Stuffed Mushroom Caps are the perfect appetizer: You can assemble them beforehand so that when guests arrive, you are front and center. Now that April is here, it’s a lot easier to get fresh blue crabmeat, which is the ideal ingredient for stuffing. However, guests also enjoy these mushrooms stuffed with lobster and salmon. For those, I use more delicate herbs, such as dill or the smallest pinch of tarragon. King and snow crab, of course, are great substitutes, as well, and taste best with parsley.
Stuffed Mushroom Caps
Makes 4 to 6 servings
1 tablespoon olive oil
1 tablespoon unsalted butter
2 large shallots, finely chopped
2 pounds large white mushrooms, caps and stems separated (reserve caps and pulse stems in a food processor until finely minced)
2 teaspoons fresh thyme leaves, finely chopped
1 teaspoon kosher salt
1 cup torn day-old bread, soaked in 2 tablespoons water or dry white wine
½ pound Monterey Jack cheese, grated (also delicious with lobster and salmon), or substitute brie or Gruyère (for a fancy taste)
1 pound fresh backfin blue crabmeat (don’t use expensive crabmeat, it will be shredded—
even claw meat works), or
substitute lobster or salmon
(see note below)
Place rack in the middle of oven and heat to 375 degrees. In a medium skillet over medium heat, slick the skillet with the olive oil. Add butter, shallots, minced mushroom stems, thyme and salt. Sauté until the shallots are translucent and the stems have released their juices, about 10 minutes. Remove from the heat and transfer to a medium bowl. Add soaked bread, cheese and crabmeat. Mix gently until well combined.
Meanwhile, wipe off the mushroom caps with a damp paper towel and place them in a large bowl. Cover tightly with plastic wrap and steam mushrooms in the microwave on high for about 2 minutes, stirring once. (Timing will vary according to the wattage of your oven. Steam them until they’re just slightly tender—they’ll finish cooking in the oven.) Transfer the mushrooms to several layers of paper towel and let drain.

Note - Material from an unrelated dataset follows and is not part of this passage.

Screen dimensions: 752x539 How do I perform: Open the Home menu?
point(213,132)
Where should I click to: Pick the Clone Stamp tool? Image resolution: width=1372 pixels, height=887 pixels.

Arrange the steamed mushroom caps, hollow side up, on a sheet pan. Stuff them with a nice mound of crabmeat stuffing. Don’t pack the filling too tightly. Bake the stuffed mushrooms for about 15 minutes, or until the filling is golden brown. Serve immediately, but take care, these can be quite hot inside.
Note: If you would like to try lobster (as pictured) or salmon, both must be cooked prior to use. Lobster also needs to be shredded into smaller pieces. A steamed one-pound lobster should be sufficient. Avoid using canned salmon, it’s far better to get a small, fresh piece and pan fry it for three minutes on each side until opaque, then flake through it. Prepare with lobster and salmon as instructed above.